The second and third assumptions constitute Beers Law.11 PARAFAC components extracted from data which deviate significantly from Beers Law are neither physically nor chemically meaningful. When modelling real data, difficulties that arise include the presence of strongly correlated components with similar spectral properties, non-trilinear systematic error structures resulting from e.g. light scattered off the sample matrix, and concentration-dependent nonlinearity due to the inner filter effect, described further below. Other issues that may arise in some datasets and make modelling difficult or even impossible are that spectral properties may vary due to chemical reactions, quenching, interactions between fluorophores, or due to changes in the electronic environment of the fluorophores (e.g. with pH).
Fig. 3 Schematic of the steps involved in PARAFAC analysis of fluorescence excitation emission matrices (EEMs). |
The preprocessing phase in PARAFAC modelling has three main aims: (1) correct any systematic biases in the dataset, (2) remove signals unrelated to fluorescence, and (3) normalise datasets having large intensity differences between samples. These are described in Preprocessing I–III below. Steps that do not affect models include applying a linear calibration to convert signals to a standard scale (e.g. Quinine Sulfate Equivalents or Raman Units).9
Linearity in the relationship between concentration and fluorescence intensity can be assumed only for very dilute samples; in all other cases, data should be corrected for the so-called “inner-filter effects (IFE)”. This occurs when radiation is absorbed by the sample matrix on its way in or out of the cuvette, ultimately reducing the amount of excitation light absorbed by chromophores at center of the cuvette and the amount of emitted light incident upon the detector. Chromophores that do not fluoresce also contribute to IFEs. As sample absorbance increases, non-linearity between concentration and fluorescence intensity becomes increasingly severe, to the point where further addition can actually cause a reduction in fluorescence. DOM absorbance spectra typically decrease approximately exponentially with increasing wavelength (Fig. 4A), indicating that IFEs are most severe at short wavelengths. This leads to distorted EEMs in which each emission spectrum depends not only on the fluorophores present, but also on the excitation wavelength at which they are measured.

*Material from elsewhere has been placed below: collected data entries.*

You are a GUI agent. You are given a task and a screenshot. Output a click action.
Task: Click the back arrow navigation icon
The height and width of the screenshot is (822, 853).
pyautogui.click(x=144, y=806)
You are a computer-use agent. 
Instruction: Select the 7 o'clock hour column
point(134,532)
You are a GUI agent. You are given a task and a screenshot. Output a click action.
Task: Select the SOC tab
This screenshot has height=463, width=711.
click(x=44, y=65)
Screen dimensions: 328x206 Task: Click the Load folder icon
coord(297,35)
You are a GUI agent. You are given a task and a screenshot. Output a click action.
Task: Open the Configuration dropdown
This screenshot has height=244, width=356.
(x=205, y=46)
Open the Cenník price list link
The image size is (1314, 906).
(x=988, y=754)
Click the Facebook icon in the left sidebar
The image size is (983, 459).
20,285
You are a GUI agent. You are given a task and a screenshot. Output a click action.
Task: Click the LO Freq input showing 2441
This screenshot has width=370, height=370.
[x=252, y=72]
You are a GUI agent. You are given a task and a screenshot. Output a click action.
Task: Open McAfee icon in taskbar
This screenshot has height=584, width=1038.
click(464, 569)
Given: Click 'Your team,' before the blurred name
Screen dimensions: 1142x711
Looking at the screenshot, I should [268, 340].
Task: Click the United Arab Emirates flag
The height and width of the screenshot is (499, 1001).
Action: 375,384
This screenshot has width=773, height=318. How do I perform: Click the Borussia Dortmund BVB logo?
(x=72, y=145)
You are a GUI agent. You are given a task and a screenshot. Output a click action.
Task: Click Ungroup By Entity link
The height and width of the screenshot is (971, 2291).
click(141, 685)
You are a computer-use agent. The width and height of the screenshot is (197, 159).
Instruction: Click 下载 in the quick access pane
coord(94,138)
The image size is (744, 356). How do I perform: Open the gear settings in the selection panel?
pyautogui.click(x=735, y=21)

Fig. 4 (A) Absorbance of a DOM sample from the tutorial dataset, and (B) calculated correction factors accounting for its inner filter effect. |
It is often stated that inner filter effects only impact samples with high optical densities, when in fact IFEs occur in all samples where fluorophores are present in measurable concentrations. Modern fluorometers typically use right-angle excitation/emission geometries and a standard rectangular cuvette with a 1 cm path length, for which it can be deduced that IFEs exceed 6% at wavelengths where A > 0.05.11 In experiments involving known fluorophores having high quantum yields (i.e. high efficiency at converting incident radiation to emitted radiation), it may be possible to avoid significant inner filter effects by keeping concentrations low. However, in natural samples where quantum yields are typically low, inner filter effects are very likely to be significant at least at short wavelengths (Fig. 4B). A recent survey determined that in more than 97% of Swedish lakes (n = 554, D. Kothawala, pers. comm.), fluorescence intensities at 250 nm required correction for inner filter effects (lakes with DOC ≥2.1 mg C L−1).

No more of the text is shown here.